Todas sentaram, e esperaram até que a mulher voltasse a falar, todas em expectativa.
— Este chá é para finalizarmos nosso encontro lindamente. Estou muito feliz em tê-las aqui. Este é um momento para falarmos, por isso mandei os homens caçarem. — riu a mulher.
As jovens foram servidas, havia bolos, pães, torradas com geléia e biscoitos. Todas deliciaram-se, enquanto bebiam chá e conversavam. Em certo momento o assunto foi casamento e a única noiva ali era Tessa, que desejava esconder-se.
— Diga-nos, Tessa, já beijou doutor Neil? — perguntou uma jovem ruiva.
A moça corou, sem saber o que dizer. Diria a verdade? Contaria que nunca havia sequer encostado em Neil? Não, ela não podia. Era humilhante demais.
Por isso, ela decidiu falar o que convinha.
— Sim, eu já beijei meu noivo. — disse nervosa.
As moças riram, mas perderam o interesse, pois logo voltaram a conversar entre si.
Tessa notou que sua amiga Frederica, que estava ao seu lado, estava estranha.
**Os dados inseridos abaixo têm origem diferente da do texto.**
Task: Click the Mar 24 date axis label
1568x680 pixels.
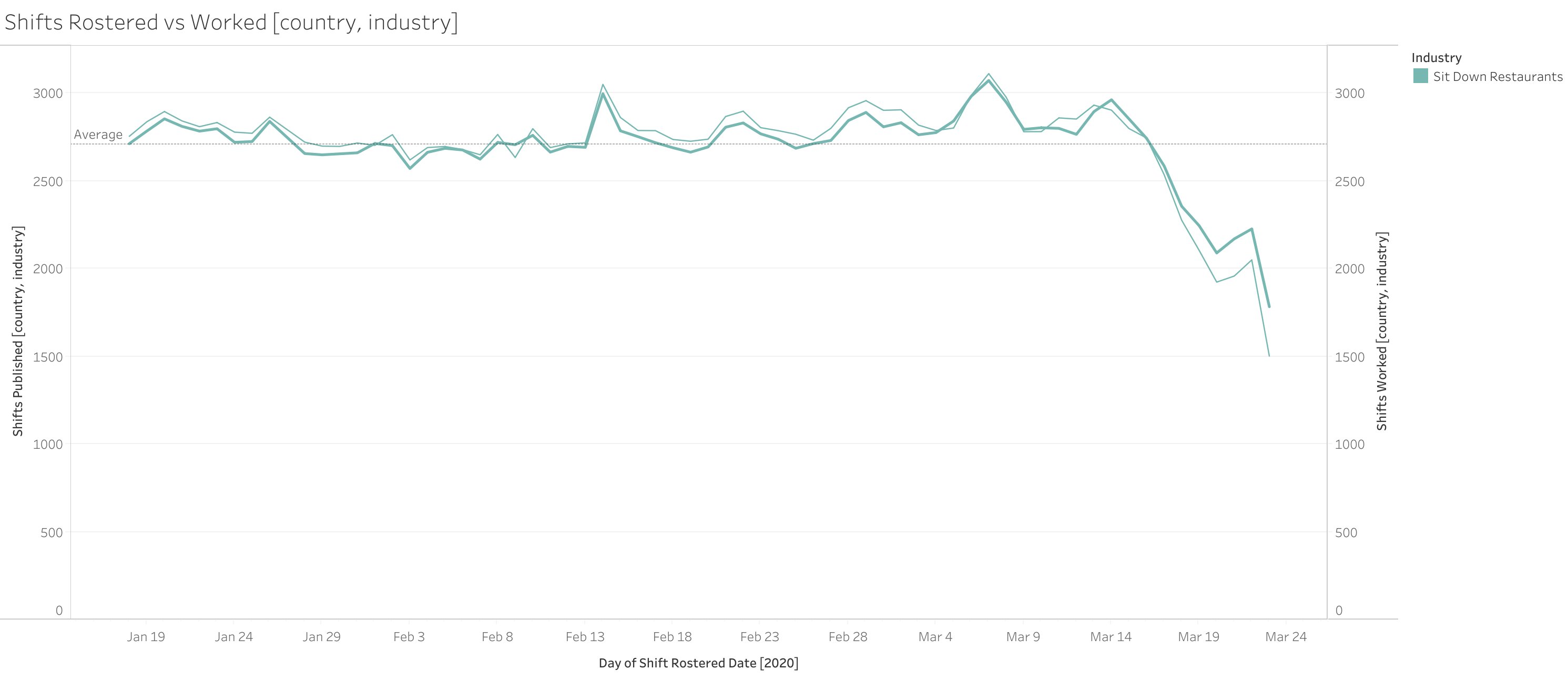Action: [1286, 637]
Por isso perguntou bem baixinho o que tinha acontecido. A jovem apenas moveu os lábios em resposta, mas foi o suficiente. Não era possível, a amiga não podia ter beijado John. Mas era isso mesmo, na noite anterior, quando todos já tinham ido para seus quartos, os dois haviam encontrado-se no corredor, e o lorde que apesar da situação tinha boas intenções com a jovem, beijou-a. O primeiro beijo mais doce de todos.
Isso significava muita coisa naquela altura. E tinha criado expectativas na moça. As coisas precisariam evoluir para algo mais sério.
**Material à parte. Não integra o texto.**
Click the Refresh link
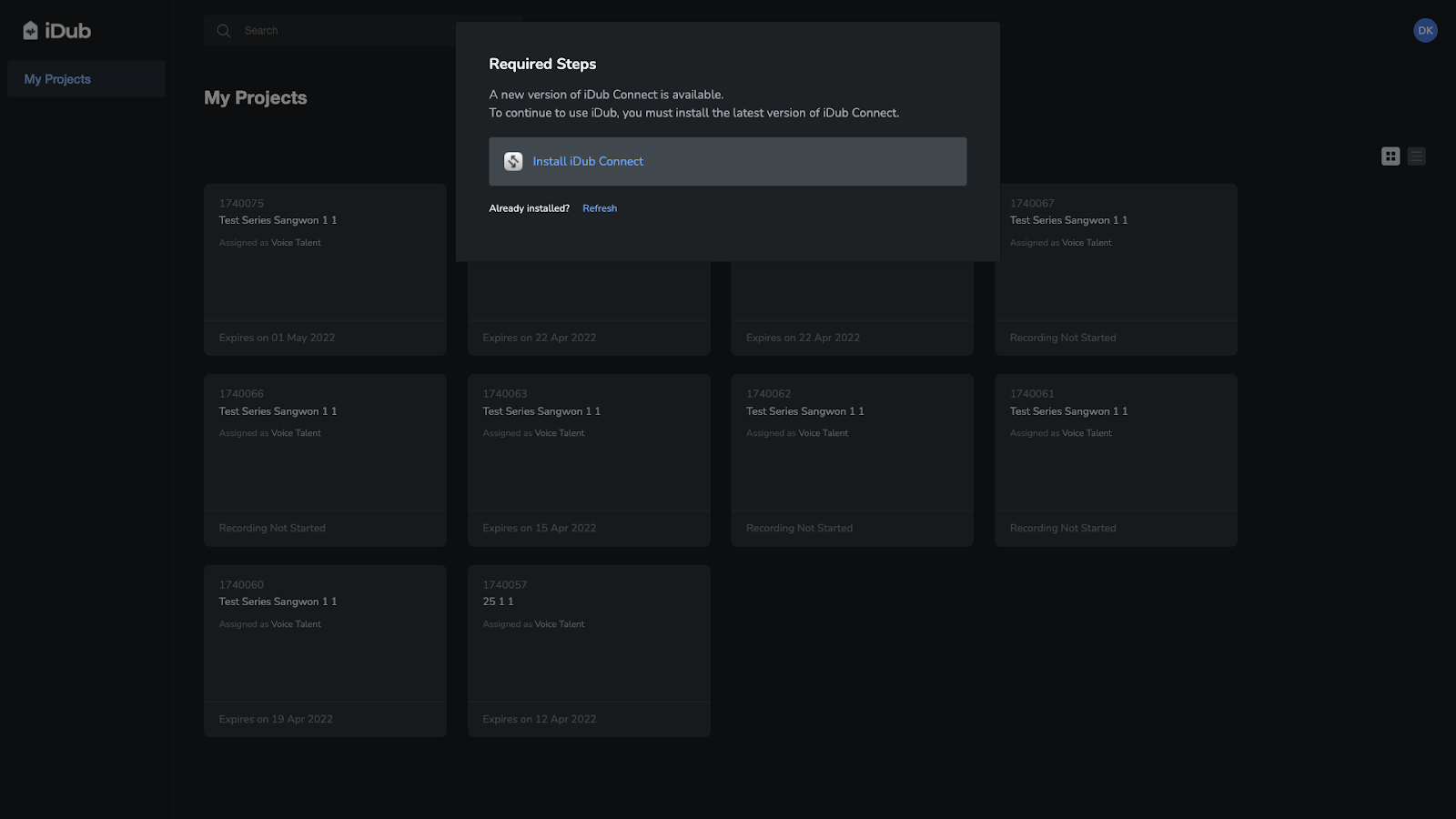The image size is (1456, 819). point(600,208)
— E você Tessa, deve ler muito já que seu pai tem uma livraria não é? — perguntou lady Anne.
— Sim, leio dois livros por semana. — comentou orgulhosa.
Todas ficaram de queixo caído, admiradas com a jovem.
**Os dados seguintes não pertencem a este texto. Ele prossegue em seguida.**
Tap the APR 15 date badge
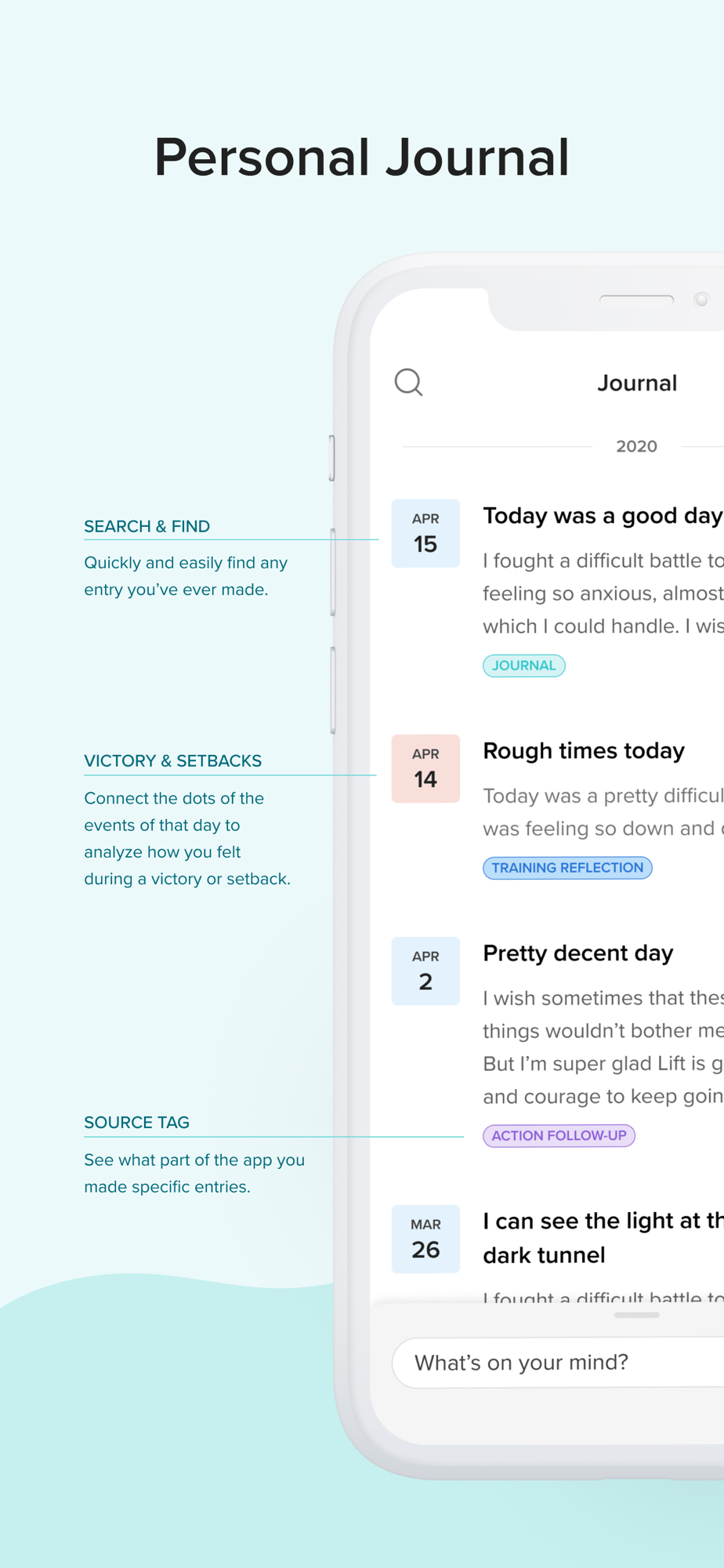This screenshot has height=1568, width=724. coord(425,533)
— Isso é impressionante, menina. — elogiou a lady.
— Não leio muito bem. As letras ficam se movendo. — disse Felipha, uma jovem loira muito bonita.
— Pode ser problema em sua visão. Procure usar óculos, e verá que irá melhorar. — falou Tessa, deixando todas as jovens impressionadas por sua inteligência.
— E há alguém aqui apaixonada, senhoritas? —a anfitriã perguntou, fazendo a maioria corar.
Nenhuma respondeu, todas ficaram olhando-se, envergonhadas.
Tessa até queria gritar Eu! Mas ficou com vergonha, e não quis expor-se tanto assim. O que ela nutria por Neil era uma profunda admiração e amor. Bem, ela achava que era amor, porque nunca lhe contaram exatamente como era esse sentimento. Mas o importante era que sentia apresso pelo noivo, e que em breve, quando ele marcasse a data do casamento, seriam felizes. E bem, o conde seria apenas uma mancha em seu passado.
Ainda estava magoada com ele, e não sabia se poderia perdoá-lo algum dia. Pelo lado bom, talvez não voltassem a sequer conversar mais. Ela ansiaria por aquilo.
Mas havia algo estranho em relação a Simon, e que ela não sabia dizer o que era. Talvez fossem os beijos? O último que lhe dera, fizera-a perder o ar. Então, pensou ela, se esse era o problema podia resolver muito facilmente, beijando Neil. Era isso, estava decidida, assim que estivesse a sós com o doutor, pediria um beijo. Ele não poderia negar-lhe um presente como esse.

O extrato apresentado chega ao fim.